Activity:
Write out every line below that includes the word "Given".

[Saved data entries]
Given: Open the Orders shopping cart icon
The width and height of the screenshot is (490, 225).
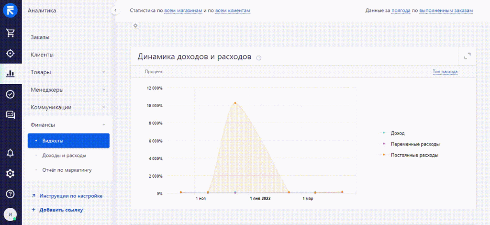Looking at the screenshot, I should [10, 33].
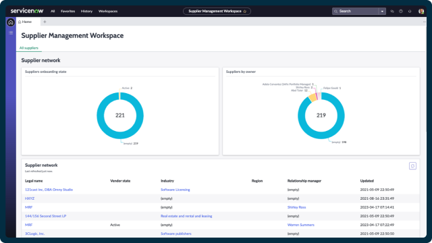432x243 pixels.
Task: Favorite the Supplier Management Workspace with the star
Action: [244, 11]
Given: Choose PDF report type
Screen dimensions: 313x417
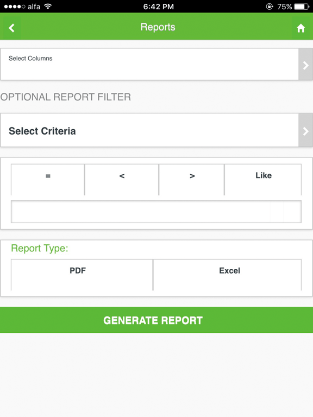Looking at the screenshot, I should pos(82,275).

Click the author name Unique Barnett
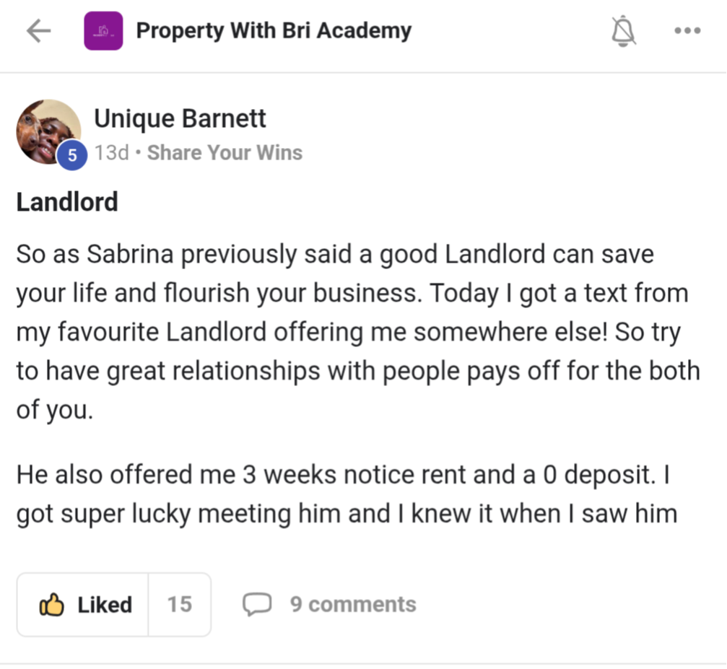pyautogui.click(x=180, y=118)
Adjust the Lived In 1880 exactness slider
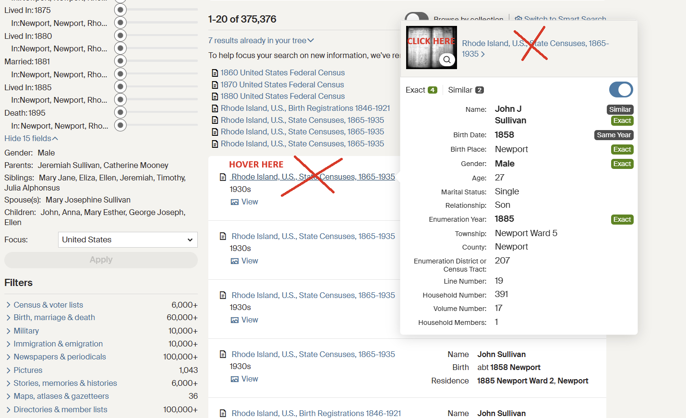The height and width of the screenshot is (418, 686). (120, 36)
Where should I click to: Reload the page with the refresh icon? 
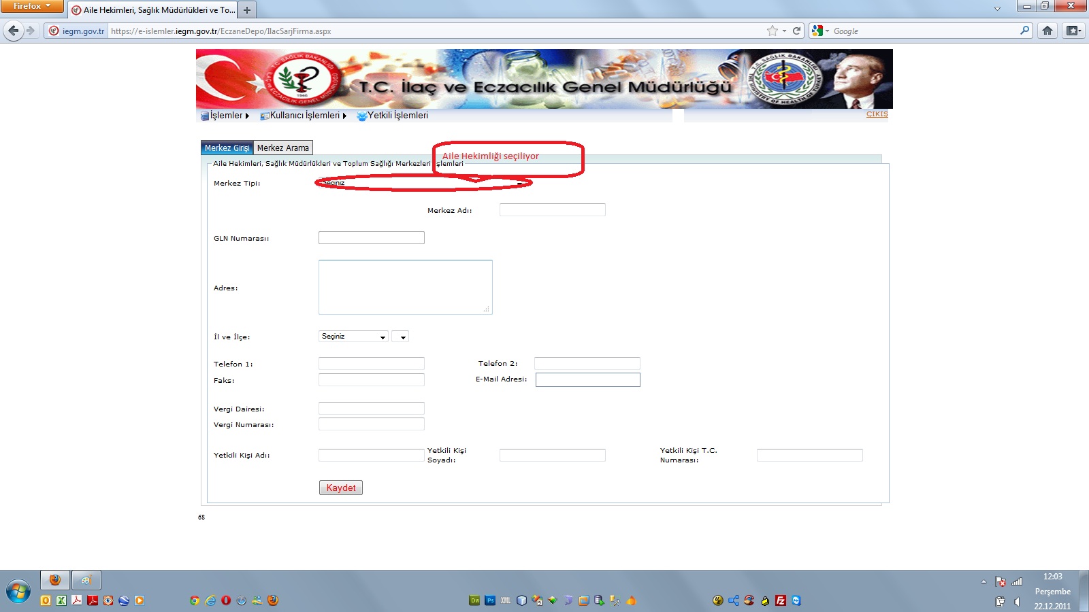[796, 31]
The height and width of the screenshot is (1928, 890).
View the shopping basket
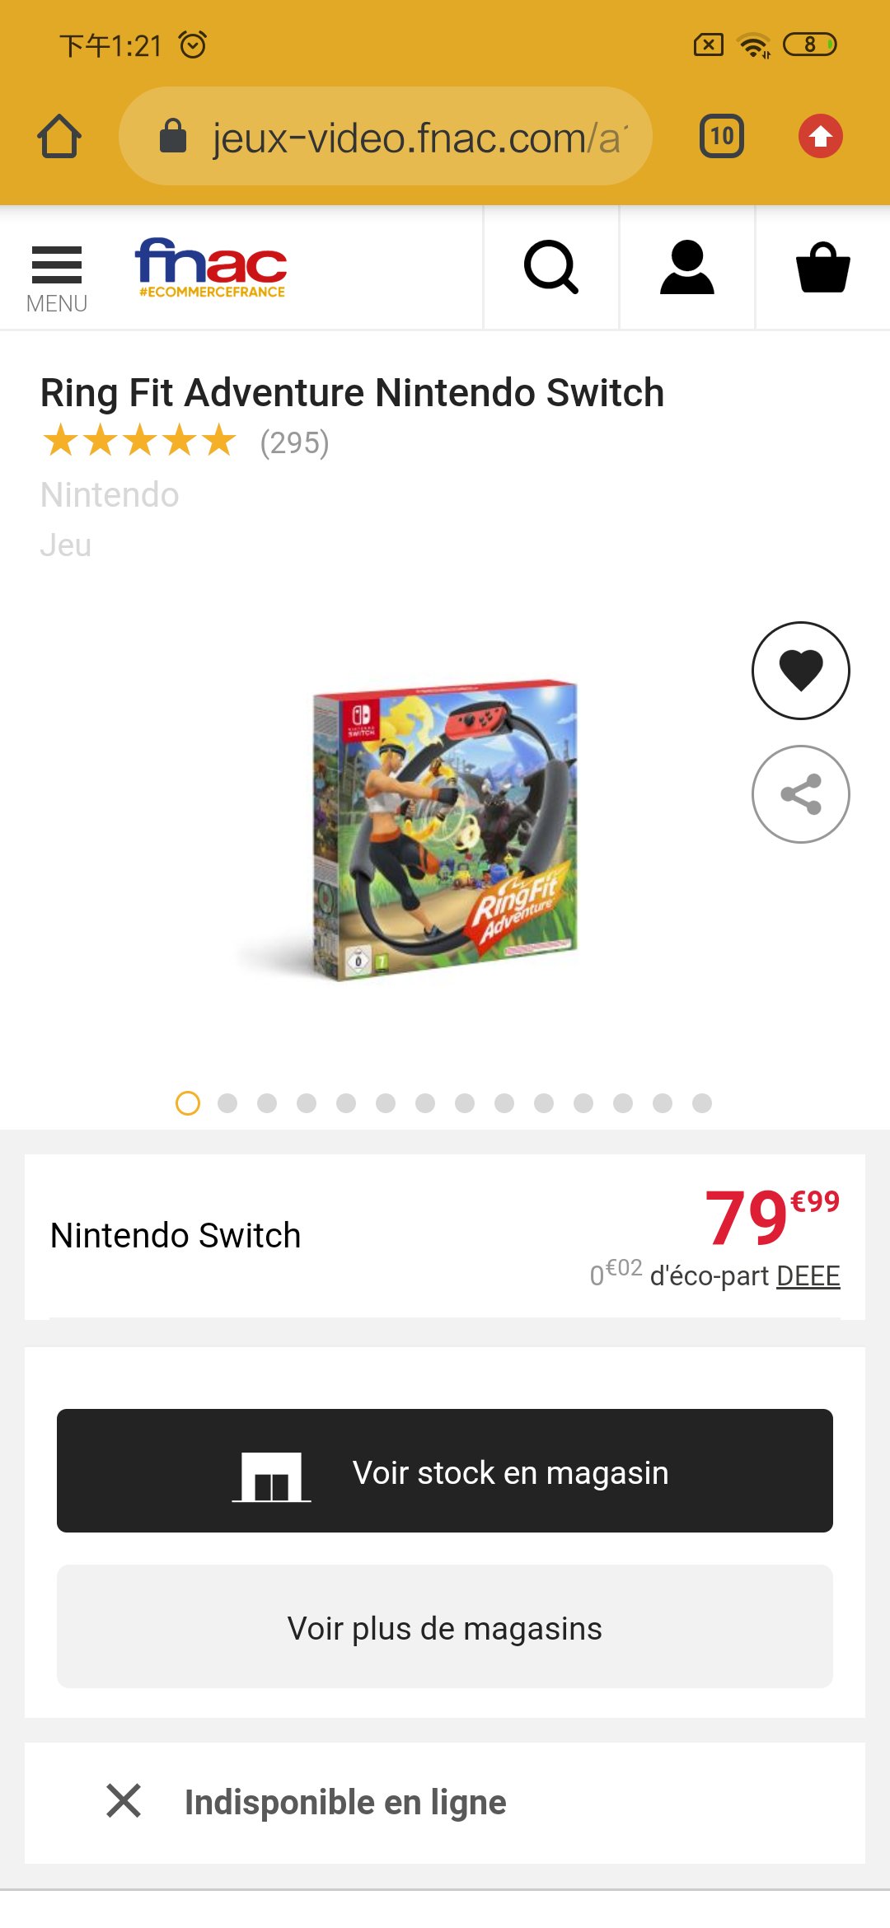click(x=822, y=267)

Task output:
Given: Open the Orders shopping cart icon
Given: Choose PDF report type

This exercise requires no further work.